_STATED EXERCISE_
Write the next part of the litstudy notebook example, continuing directly after its final sentence.

_EXCERPT TO READ_
____________________

Example of using litstudy

This notebook shows an example of how to use litstudy from inside a Jupyter notebook. It shows how to load a dataset, plot statistics, perform topic modeling, do network analysis, and some more advanced features.

This notebook focuses on the topic of programming model for GPUs. GPUs (Graphic Processing Units) are specialized processors that are used in many data centers and supercomputers for data processing and machine learning. However, programming these devices remaining difficult, which is why there is a plethora of research on developing programming models for GPUs.

Imports

[1]:

# Import other libraries
import os
import sys
import numpy as np
import pandas as pd
import matplotlib.pyplot as plt
import seaborn as sbs

# Options for plots
plt.rcParams['figure.figsize'] = (10, 6)
sbs.set('paper')

# Import litstudy
path = os.path.abspath(os.path.join('..'))
if path not in sys.path:
    sys.path.append(path)

import litstudy

Collecting the dataset

For this example, we have queried both IEEE Xplore and Springer Link for "GPU" and "programming model". IEEE Xplore gives 5 CSV files (1 per page) and Springer Link gives a single CSV file. We load all files document sets and merge the resulting document sets.

[2]:

# Load the CSV files
docs1 = litstudy.load_ieee_csv('data/ieee_1.csv')
docs2 = litstudy.load_ieee_csv('data/ieee_2.csv')
docs3 = litstudy.load_ieee_csv('data/ieee_3.csv')
docs4 = litstudy.load_ieee_csv('data/ieee_4.csv')
docs5 = litstudy.load_ieee_csv('data/ieee_5.csv')
docs_ieee = docs1 | docs2 | docs3 | docs4 | docs5
print(len(docs_ieee), 'papers loaded from IEEE')

docs_springer = litstudy.load_springer_csv('data/springer.csv')
print(len(docs_springer), 'papers loaded from Springer')

# Merge the two document sets
docs_csv = docs_ieee | docs_springer
print(len(docs_csv), 'papers loaded from CSV')

441 papers loaded from IEEE
1000 papers loaded from Springer
1441 papers loaded from CSV

We can also exclude some papers that we are not interested in. Here, we load a document set from a RIS file and subtract these documents from our original document set.

[3]:

docs_exclude = litstudy.load_ris_file('data/exclude.ris')
docs_remaining = docs_csv - docs_exclude

print(len(docs_exclude), 'papers were excluded')
print(len(docs_remaining), 'paper remaining')

1 papers were excluded
1440 paper remaining

The amount metadata provided by the CSV files is minimal. To enhance the metadata, we can find the corresponding articles on Scopus using refine_scopus. This function returns two sets: the set of documents that were found on Scopus and the set of original documents not were not found. We have two options on how to handle these two sets: (1) merge the two sets back into one set or (2) discard the documents that were not found. We chose the second option here for simplicity.

____________________

(Data on locating visible targets)

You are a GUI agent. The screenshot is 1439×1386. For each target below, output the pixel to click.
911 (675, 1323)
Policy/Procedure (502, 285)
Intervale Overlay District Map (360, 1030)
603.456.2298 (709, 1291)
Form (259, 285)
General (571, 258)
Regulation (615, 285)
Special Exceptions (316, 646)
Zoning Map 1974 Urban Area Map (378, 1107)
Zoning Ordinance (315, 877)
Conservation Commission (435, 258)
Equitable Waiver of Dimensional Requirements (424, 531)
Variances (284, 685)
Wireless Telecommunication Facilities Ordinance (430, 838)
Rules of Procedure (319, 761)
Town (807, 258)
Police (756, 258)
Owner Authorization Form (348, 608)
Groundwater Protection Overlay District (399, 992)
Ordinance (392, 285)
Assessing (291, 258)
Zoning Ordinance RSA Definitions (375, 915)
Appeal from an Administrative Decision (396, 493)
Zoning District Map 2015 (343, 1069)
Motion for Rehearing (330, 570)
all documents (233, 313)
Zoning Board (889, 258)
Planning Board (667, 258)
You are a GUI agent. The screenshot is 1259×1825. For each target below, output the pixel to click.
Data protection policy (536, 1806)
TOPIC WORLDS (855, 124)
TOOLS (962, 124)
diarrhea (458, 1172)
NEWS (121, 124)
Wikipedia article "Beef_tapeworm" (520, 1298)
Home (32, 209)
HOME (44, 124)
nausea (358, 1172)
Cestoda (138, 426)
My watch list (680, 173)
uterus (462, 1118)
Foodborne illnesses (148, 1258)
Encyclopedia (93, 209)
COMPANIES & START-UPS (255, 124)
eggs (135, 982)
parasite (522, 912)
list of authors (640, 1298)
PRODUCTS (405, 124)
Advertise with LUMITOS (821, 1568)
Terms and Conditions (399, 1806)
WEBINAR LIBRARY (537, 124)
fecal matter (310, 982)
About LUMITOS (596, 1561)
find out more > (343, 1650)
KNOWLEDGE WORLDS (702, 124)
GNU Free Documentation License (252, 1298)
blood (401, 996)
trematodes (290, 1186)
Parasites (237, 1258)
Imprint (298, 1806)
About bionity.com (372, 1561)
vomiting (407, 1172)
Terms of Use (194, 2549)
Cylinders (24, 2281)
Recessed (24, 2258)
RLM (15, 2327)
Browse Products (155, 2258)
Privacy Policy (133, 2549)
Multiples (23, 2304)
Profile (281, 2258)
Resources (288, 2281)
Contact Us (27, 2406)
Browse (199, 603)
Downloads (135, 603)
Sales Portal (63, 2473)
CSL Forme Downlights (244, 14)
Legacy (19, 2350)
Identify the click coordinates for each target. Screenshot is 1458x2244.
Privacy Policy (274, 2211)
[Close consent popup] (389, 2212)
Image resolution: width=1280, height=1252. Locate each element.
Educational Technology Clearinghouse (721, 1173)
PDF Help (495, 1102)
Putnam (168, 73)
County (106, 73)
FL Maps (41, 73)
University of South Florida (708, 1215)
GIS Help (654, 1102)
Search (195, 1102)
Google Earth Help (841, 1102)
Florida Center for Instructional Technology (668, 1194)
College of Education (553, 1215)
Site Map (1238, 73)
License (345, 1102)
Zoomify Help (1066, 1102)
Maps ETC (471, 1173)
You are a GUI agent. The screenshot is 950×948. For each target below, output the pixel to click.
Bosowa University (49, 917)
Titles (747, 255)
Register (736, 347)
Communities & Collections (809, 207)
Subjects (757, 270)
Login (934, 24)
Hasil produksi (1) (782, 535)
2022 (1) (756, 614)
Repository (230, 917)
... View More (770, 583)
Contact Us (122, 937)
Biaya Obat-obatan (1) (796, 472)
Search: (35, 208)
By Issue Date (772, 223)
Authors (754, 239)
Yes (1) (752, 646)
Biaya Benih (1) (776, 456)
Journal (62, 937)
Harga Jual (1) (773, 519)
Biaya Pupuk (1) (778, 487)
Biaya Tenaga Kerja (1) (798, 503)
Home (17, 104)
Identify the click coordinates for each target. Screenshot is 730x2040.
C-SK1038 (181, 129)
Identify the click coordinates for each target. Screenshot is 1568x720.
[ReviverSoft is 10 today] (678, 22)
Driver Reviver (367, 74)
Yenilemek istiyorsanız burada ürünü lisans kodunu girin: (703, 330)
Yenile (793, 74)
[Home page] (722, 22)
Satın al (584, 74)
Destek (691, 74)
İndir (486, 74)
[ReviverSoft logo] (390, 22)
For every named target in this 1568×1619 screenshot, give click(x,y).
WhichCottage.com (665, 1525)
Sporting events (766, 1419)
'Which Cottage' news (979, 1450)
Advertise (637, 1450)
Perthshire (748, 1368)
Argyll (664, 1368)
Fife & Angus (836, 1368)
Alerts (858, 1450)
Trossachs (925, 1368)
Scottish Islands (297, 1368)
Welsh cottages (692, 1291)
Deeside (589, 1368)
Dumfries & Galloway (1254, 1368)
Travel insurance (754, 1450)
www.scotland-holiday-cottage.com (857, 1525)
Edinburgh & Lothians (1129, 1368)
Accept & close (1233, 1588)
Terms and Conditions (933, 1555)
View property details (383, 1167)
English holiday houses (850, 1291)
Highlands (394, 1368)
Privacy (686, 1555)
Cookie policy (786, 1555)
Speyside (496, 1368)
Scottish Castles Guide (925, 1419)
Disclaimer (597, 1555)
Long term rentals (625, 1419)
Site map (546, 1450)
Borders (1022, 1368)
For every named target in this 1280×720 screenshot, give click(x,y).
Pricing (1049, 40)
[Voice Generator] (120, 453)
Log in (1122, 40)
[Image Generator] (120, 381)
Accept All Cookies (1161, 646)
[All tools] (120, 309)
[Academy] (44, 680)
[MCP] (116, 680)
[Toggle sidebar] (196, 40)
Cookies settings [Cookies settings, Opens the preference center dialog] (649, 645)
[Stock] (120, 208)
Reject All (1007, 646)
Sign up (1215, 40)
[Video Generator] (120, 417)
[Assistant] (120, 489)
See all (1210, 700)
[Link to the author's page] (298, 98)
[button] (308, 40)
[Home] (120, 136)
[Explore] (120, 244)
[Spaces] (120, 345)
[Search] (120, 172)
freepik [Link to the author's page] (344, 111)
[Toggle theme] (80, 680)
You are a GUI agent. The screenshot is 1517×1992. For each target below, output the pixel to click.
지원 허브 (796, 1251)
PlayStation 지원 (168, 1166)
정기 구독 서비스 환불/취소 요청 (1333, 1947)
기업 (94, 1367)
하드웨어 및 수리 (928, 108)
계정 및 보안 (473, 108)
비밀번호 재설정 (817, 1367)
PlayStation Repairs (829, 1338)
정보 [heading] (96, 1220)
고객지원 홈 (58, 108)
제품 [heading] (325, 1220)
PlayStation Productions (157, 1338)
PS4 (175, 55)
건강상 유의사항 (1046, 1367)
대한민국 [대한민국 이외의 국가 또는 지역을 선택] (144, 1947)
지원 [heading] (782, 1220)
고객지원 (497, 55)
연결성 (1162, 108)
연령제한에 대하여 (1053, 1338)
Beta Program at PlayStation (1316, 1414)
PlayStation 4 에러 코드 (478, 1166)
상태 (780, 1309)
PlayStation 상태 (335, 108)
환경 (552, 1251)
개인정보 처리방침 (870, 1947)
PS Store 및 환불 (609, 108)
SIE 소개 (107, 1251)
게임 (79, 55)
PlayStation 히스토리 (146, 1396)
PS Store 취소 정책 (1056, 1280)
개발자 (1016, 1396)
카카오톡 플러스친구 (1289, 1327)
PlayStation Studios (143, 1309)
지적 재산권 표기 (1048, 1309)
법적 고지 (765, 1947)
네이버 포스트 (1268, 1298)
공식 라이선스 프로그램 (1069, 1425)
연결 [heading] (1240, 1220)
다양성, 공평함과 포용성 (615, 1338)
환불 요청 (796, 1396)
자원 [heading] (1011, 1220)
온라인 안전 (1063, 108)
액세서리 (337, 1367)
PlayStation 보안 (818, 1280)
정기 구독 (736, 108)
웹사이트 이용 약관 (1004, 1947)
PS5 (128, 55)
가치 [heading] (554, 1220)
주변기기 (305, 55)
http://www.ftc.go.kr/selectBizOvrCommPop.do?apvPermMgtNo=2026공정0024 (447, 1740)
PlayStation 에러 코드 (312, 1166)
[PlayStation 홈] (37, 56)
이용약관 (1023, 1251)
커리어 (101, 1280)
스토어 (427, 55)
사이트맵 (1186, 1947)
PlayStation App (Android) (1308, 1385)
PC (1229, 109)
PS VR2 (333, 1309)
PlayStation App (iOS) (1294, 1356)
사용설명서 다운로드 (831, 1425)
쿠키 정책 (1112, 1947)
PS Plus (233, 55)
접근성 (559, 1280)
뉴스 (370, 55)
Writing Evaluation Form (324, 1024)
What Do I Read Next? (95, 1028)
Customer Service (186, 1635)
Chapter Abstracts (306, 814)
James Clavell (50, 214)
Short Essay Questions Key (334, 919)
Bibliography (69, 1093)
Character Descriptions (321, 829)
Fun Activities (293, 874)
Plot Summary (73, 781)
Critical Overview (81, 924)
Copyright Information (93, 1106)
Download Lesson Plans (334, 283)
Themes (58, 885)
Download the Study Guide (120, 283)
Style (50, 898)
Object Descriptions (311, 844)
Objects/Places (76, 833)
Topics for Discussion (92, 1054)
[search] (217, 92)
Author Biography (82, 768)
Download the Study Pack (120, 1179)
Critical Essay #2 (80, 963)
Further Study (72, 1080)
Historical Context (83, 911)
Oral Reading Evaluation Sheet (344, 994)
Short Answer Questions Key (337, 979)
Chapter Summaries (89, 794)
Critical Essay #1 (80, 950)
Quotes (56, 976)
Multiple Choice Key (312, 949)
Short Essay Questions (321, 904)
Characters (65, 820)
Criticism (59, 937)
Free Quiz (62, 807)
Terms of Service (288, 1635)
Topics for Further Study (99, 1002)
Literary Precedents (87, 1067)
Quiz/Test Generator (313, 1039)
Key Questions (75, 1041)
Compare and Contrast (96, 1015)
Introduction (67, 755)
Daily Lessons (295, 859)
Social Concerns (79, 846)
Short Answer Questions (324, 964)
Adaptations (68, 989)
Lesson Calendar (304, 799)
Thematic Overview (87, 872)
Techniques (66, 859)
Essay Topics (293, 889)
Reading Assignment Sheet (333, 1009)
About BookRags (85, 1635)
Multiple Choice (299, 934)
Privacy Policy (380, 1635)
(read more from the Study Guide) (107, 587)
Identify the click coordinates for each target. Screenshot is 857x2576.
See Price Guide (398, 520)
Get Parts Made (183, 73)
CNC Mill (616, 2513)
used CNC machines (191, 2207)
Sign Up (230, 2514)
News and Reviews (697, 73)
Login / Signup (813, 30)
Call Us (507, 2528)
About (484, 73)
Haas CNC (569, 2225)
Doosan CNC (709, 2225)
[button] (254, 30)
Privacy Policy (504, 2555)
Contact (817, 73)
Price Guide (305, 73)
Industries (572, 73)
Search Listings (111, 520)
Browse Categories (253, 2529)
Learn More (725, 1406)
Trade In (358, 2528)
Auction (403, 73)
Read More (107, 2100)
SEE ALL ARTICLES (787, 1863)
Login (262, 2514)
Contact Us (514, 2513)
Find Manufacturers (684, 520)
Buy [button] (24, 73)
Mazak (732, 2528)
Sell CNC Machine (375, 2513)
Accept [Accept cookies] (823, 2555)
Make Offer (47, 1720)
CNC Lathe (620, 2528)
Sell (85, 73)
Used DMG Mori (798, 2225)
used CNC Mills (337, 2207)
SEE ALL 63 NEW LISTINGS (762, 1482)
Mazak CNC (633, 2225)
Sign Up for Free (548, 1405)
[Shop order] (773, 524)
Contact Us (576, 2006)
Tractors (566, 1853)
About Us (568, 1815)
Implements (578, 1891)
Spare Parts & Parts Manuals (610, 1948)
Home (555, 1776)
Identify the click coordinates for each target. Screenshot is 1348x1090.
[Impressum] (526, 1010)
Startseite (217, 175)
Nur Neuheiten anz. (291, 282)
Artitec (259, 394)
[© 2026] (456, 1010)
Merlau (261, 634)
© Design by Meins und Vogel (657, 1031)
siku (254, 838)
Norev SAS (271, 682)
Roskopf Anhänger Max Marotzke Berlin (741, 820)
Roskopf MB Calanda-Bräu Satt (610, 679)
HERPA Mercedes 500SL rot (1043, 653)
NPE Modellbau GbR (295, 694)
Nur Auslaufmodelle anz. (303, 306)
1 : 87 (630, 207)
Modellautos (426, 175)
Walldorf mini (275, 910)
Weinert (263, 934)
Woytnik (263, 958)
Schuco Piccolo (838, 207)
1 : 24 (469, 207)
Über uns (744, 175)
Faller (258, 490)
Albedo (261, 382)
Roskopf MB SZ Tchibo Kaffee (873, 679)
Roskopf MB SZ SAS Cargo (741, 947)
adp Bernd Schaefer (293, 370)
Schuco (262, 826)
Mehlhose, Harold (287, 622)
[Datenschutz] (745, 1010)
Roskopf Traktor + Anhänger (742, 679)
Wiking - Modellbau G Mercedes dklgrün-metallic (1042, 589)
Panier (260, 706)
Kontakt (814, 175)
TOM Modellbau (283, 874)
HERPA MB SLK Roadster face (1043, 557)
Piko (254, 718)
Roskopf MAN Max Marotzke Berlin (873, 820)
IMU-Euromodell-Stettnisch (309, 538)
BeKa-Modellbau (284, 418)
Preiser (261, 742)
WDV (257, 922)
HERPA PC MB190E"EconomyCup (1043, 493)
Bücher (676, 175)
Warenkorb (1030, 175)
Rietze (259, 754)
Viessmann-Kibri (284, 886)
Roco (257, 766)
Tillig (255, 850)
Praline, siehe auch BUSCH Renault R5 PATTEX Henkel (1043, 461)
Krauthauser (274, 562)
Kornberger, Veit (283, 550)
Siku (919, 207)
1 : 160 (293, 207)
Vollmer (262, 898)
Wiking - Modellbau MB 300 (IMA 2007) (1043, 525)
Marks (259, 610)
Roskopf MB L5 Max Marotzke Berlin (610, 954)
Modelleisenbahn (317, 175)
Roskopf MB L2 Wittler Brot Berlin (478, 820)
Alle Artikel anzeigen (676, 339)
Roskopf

____________________

_SOLVED PROBLEM_
[4]:

import logging
logging.getLogger().setLevel(logging.CRITICAL)

docs_scopus, docs_notfound = litstudy.refine_scopus(docs_remaining)

print(len(docs_scopus), 'papers found on Scopus')
print(len(docs_notfound), 'papers were not found and were discarded')

100%|██████████| 1440/1440 [00:03<00:00, 361.20it/s]

1387 papers found on Scopus
53 papers were not found and were discarded

Next, we plot the number of documents per publication source.

[5]:

litstudy.plot_year_histogram(docs_scopus);

In this example, we discover that one document was published in 1997. This document should not be in our set since GPUs were not used for general purpose computing before 2006. We can remove this document by filtering on year of publication.

[6]:

docs = docs_scopus.filter_docs(lambda d: d.publication_year >= 2000)

Print how many papers are left

[7]:

print(len(docs), 'papers remaining')

1386 papers remaining

General statistics

litstudy supports plot many general statistics of the document set as histograms. We show some simple examples below.

[8]:

litstudy.plot_year_histogram(docs, vertical=True);

[9]:

litstudy.plot_affiliation_histogram(docs, limit=15);

[10]:

litstudy.plot_author_histogram(docs);

[11]:

litstudy.plot_language_histogram(docs);

[12]:

litstudy.plot_number_authors_histogram(docs);

[13]:

# This names are long, which is why a short abbreviation is provided.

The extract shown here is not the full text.